· Translation: KJV

Genesis 31:40This was my situation: in the day the drought consumed me, and the frost by night; and my sleep fled from my eyes.

The setting

Haran, modern-day Turkey. ~1900 BC. Jacob describes 20 years of outdoor labor — scorching desert days, freezing nights, no shelter...
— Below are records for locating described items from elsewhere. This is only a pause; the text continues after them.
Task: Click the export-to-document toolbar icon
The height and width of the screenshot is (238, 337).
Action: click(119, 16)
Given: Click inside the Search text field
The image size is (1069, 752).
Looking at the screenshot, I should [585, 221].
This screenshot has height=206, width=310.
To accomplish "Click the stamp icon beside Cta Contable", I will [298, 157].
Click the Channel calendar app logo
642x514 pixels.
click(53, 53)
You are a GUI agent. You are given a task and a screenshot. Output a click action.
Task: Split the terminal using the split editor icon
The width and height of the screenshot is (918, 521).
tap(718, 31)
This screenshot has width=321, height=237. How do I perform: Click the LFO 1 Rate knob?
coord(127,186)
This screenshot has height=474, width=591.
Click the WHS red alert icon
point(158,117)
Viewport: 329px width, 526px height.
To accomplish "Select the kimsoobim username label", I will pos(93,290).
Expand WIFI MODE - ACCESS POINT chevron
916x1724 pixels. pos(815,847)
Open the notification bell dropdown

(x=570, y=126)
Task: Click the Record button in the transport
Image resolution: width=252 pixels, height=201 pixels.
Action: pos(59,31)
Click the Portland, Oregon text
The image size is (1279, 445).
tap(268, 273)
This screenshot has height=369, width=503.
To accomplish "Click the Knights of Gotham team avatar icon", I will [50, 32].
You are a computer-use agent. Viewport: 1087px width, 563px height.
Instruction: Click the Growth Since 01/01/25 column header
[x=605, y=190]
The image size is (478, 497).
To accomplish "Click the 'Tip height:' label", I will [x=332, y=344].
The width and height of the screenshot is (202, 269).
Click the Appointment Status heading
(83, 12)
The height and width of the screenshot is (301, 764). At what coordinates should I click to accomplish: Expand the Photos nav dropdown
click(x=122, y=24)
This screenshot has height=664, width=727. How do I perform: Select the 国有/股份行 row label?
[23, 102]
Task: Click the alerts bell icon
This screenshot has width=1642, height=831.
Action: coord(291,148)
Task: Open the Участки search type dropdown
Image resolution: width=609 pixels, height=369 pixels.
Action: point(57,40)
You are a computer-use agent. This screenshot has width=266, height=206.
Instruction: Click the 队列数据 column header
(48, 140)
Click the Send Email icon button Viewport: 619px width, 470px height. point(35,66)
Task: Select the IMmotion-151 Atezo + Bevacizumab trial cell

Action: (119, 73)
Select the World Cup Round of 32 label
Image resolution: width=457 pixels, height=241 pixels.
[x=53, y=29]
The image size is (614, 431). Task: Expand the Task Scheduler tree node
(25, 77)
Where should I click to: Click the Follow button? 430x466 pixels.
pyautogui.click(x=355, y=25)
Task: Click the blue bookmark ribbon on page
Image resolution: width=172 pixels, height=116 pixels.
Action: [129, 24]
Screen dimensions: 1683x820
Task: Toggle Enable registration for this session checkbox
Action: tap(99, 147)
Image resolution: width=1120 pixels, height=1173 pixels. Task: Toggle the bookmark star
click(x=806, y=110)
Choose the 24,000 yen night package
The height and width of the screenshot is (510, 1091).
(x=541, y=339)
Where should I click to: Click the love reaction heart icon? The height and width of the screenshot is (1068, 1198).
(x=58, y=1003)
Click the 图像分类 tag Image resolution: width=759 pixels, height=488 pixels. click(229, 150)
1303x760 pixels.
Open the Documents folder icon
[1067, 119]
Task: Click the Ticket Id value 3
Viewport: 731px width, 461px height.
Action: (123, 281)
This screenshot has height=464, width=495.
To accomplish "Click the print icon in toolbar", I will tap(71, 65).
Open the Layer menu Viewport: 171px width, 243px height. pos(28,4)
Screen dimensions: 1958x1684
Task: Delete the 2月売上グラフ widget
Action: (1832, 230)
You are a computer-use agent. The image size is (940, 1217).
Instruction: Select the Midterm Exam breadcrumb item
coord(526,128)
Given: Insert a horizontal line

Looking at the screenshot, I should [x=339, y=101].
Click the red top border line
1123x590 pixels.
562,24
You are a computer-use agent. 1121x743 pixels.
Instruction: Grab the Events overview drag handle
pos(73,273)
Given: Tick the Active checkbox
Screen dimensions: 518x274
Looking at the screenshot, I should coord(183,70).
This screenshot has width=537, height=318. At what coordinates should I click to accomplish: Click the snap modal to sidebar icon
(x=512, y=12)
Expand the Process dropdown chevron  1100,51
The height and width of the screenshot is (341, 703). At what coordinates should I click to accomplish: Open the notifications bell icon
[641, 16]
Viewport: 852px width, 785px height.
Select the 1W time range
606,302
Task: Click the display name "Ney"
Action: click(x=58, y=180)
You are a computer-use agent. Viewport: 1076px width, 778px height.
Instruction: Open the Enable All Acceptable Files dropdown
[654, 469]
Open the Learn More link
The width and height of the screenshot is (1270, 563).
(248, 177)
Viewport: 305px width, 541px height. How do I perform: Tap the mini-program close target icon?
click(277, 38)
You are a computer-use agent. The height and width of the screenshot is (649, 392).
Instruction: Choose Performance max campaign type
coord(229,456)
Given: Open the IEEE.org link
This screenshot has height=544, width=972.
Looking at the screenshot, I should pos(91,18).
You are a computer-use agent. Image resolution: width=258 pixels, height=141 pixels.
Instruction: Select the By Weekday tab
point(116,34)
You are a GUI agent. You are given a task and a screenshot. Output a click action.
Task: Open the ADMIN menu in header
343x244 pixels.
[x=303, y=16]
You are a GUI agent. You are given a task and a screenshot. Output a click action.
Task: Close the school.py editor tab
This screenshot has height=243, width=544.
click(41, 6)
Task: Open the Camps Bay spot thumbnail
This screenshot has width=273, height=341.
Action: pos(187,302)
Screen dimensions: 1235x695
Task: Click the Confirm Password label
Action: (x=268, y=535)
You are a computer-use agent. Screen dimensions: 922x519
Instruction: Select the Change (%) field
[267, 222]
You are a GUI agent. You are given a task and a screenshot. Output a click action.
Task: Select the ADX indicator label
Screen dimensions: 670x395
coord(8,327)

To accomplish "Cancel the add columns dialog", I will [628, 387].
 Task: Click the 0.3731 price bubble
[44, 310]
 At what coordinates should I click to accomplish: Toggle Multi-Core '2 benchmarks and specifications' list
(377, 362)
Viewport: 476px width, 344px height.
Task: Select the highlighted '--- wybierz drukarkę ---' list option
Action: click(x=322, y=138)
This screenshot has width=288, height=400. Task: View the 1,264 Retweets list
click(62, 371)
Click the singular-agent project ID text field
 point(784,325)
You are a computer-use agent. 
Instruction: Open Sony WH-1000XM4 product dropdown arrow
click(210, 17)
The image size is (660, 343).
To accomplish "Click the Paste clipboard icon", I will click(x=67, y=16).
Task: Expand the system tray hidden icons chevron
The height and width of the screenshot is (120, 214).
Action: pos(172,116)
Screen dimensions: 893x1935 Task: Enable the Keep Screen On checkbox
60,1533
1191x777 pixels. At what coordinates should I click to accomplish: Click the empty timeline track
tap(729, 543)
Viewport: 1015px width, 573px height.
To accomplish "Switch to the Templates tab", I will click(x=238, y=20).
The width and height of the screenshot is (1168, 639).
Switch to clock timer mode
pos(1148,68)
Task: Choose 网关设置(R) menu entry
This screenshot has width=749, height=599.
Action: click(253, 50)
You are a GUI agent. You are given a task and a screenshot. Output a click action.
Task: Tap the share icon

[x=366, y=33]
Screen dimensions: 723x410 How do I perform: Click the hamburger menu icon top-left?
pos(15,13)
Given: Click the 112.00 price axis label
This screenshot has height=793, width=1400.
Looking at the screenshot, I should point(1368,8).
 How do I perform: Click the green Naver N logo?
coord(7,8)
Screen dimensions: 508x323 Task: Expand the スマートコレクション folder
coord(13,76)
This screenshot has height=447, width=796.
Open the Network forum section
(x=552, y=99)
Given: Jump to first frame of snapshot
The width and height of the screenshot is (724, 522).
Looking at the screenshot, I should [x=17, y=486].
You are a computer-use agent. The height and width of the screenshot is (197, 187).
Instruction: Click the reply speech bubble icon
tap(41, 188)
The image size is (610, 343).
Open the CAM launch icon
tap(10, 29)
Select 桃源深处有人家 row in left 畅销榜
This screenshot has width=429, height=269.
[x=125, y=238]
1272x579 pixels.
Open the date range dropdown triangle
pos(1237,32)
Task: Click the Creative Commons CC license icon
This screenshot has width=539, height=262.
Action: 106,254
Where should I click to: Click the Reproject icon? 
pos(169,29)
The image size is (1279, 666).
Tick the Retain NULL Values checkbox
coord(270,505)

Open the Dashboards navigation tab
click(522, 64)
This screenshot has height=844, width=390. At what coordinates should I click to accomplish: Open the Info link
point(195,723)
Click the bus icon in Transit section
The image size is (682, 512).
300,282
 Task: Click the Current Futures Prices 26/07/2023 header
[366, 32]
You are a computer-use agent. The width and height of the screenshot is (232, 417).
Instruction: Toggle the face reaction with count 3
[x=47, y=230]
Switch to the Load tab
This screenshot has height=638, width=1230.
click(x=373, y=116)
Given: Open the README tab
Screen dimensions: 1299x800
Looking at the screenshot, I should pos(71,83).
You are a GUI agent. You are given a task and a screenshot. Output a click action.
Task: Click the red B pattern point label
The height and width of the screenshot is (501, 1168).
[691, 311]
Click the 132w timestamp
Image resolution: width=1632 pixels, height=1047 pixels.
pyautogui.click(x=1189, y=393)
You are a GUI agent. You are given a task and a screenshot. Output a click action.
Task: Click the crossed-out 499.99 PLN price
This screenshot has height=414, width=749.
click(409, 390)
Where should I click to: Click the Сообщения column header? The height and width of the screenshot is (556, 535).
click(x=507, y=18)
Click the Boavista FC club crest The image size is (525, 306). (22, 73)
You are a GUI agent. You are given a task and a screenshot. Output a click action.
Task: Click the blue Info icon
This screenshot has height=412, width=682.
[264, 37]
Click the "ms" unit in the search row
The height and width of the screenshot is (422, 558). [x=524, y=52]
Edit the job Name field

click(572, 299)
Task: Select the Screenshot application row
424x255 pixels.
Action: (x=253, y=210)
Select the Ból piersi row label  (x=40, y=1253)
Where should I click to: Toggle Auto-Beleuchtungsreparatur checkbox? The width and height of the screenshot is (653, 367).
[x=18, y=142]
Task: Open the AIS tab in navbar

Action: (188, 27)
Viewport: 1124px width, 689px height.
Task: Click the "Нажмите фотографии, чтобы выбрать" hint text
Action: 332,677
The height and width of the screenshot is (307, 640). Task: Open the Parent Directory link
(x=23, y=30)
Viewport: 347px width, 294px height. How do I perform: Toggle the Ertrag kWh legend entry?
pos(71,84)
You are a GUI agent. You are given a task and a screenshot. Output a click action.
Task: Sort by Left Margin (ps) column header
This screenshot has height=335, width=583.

The emotion here: bone-deep weariness finally being expressed after decades of silence

The original word

nāḏaḏ (נדד) — to flee, escape, be driven away (speaking of sleep)

Why it matters

Mesopotamian shepherds often suffered from what we'd call severe sleep deprivation due to predator threats at night

Read with care

What most readers miss in Genesis 31:40

This isn't poetic language — Jacob literally couldn't sleep because he had to guard the flocks from wolves and thieves all night

Common misconceptionModern readers miss that this describes literal sleep deprivation from dangerous outdoor work, not just being 'tired from a long day.'

Bible Genome reading

Genesis 31:40 — Bible Genome reading

SpeakerJacob
EraPatriarchal
Primary emotiongrieving
Literary typenarrative

Emotional genome

Comfort power40%
Quotability60%
Memorability75%
Crisis relevance80%
Standalone70%
Themes:sufferinghardshipsleeplessness

In context

No verse stands alone.

Read the conversation around it.

Open Genesis 31

Genesis 31:40 comes from the book of Genesis, written during the Patriarchal period. The setting is wilderness. These words are attributed to Jacob. The dominant emotion in this verse is grieving, with a comfort power of 40% and a tone that is lamenting. It belongs to the narrative genre of biblical literature. Key themes include suffering, hardship, sleeplessness. Notable phrases: drought consumed me; sleep fled from my eyes.